Solution: Employ an automated workflow using a reservoir model in the Petrel E&P software platform and ECLIPSE FrontSim for exploring pattern flood management to efficiently optimize the rate of the water allocated to individual injectors.
Results:
- Significantly increased oil production in 60% of the producing pilot wells while reducing their water cut
- Decreased injection levels in 50% of the injectors
- Cut water handling costs for the reduced volumes in both production and injection
- Slashed the time required for determining optimal injection allocation factors from more than a month to less than a week
Contending with declining waterflood efficiency
Xinjiang Oilfield Company, one of the largest units of PetroChina Company Ltd. (CNPC), is the largest petroleum-producing enterprise in Western China. Operations include several mature fields that are producing at high water cut after many years of waterflooding. As a proponent of developing and applying new technologies to improve production efficiency, Xinjiang was investigating how to raise recovery in one of these fields, the Huoshaoshan oil field in the Junggar basin. Consisting of hundreds of wells, the field had developed irregular flood patterns after decades of production. High reservoir heterogeneity and extensive layering and faulting compounded the challenge to optimizing recovery.

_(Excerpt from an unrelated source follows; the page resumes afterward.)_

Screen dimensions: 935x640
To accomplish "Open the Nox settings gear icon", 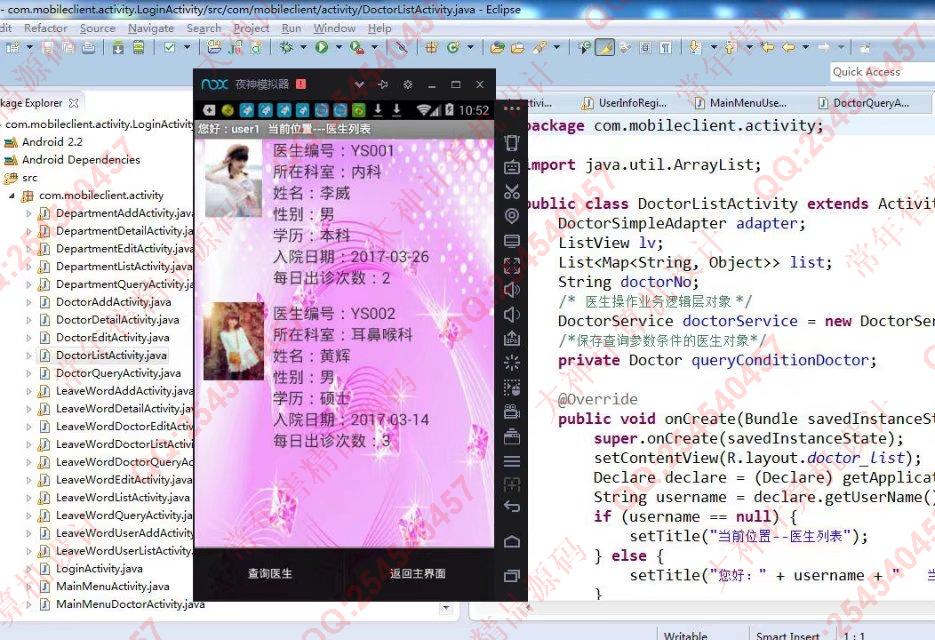I will (407, 84).
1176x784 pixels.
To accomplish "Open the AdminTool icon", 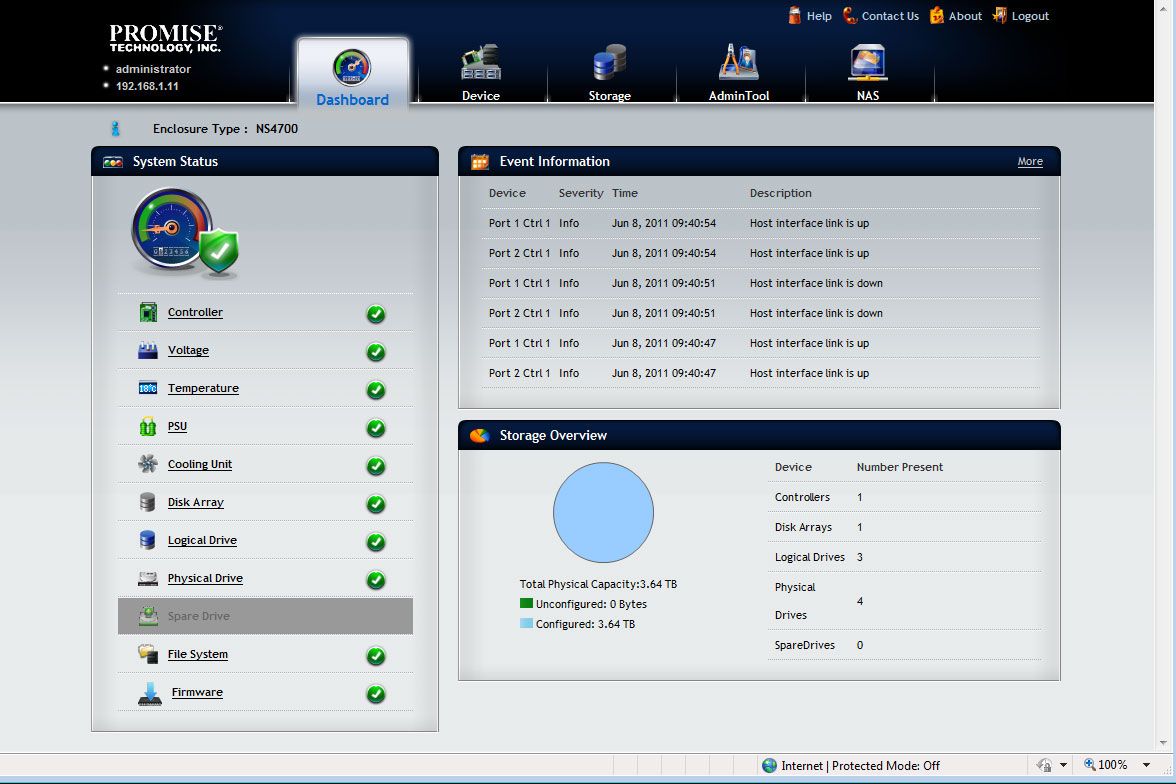I will 739,62.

Several solutions had previously been tested by CNPC Xinjiang's experts to reduce water cut without reducing oil production. However, most of these solutions were time consuming and difficult to conduct or cost prohibitive, whereas the methods that were easy to implement worked only temporarily or inconsistently. Using a traditional manual workflow was taking the field technicians more than a month to update the injection allocation for all injectors in the field.
Implementing automated streamline simulation
Injection control is key to improving reservoir performance, but in practice it is hard to achieve in large waterfloods involving many wells and complex geology.
To meet this challenge, SLB applied technologies and workflows that have been proved to optimize waterflooding for enhanced oil recovery (EOR). ECLIPSE FrontSim waterflood performance analysis together with a detailed well production history review was performed to identify the prevailing injection patterns and flag underperforming wells. Upon completing the reservoir study, the SLB experts proposed applying streamline simulation as particularly suitable for efficiently evaluating and optimizing the interaction of the injector and producer wells.
Modeling and simulating the injection patterns in the integrated Petrel platform and ECLIPSE FrontSim streamline simulator corroborated the understanding developed from dynamic data analysis and matched the historical performance. The ECLIPSE FrontSim module for pattern flood management (PFM) was then applied to automatically optimize injection allocations for different production targets in the reservoir. The injection rate for each well was easily extracted from the PFM simulation for review by CNPC Xinjiang’s experts prior to implementation on a quarterly basis.
Optimizing the waterflood: Successful field trials
The combination of SLB software technology and consulting expertise and collaboration with CNPC Xinjiang’s experts improved the performance of the pilot area wells over the ensuing quarters of operation. The PFM approach made it possible to reduce water injection in more than 50% of the injectors while more than 60% of the producers experienced increased production and reduced water cut. The concurrent productivity of the asset team notably increased upon automation of the workflow for the identification of optimal injection allocation factors. The efficiency gain from automation was significant, delivering what typically took over a month in just under a week.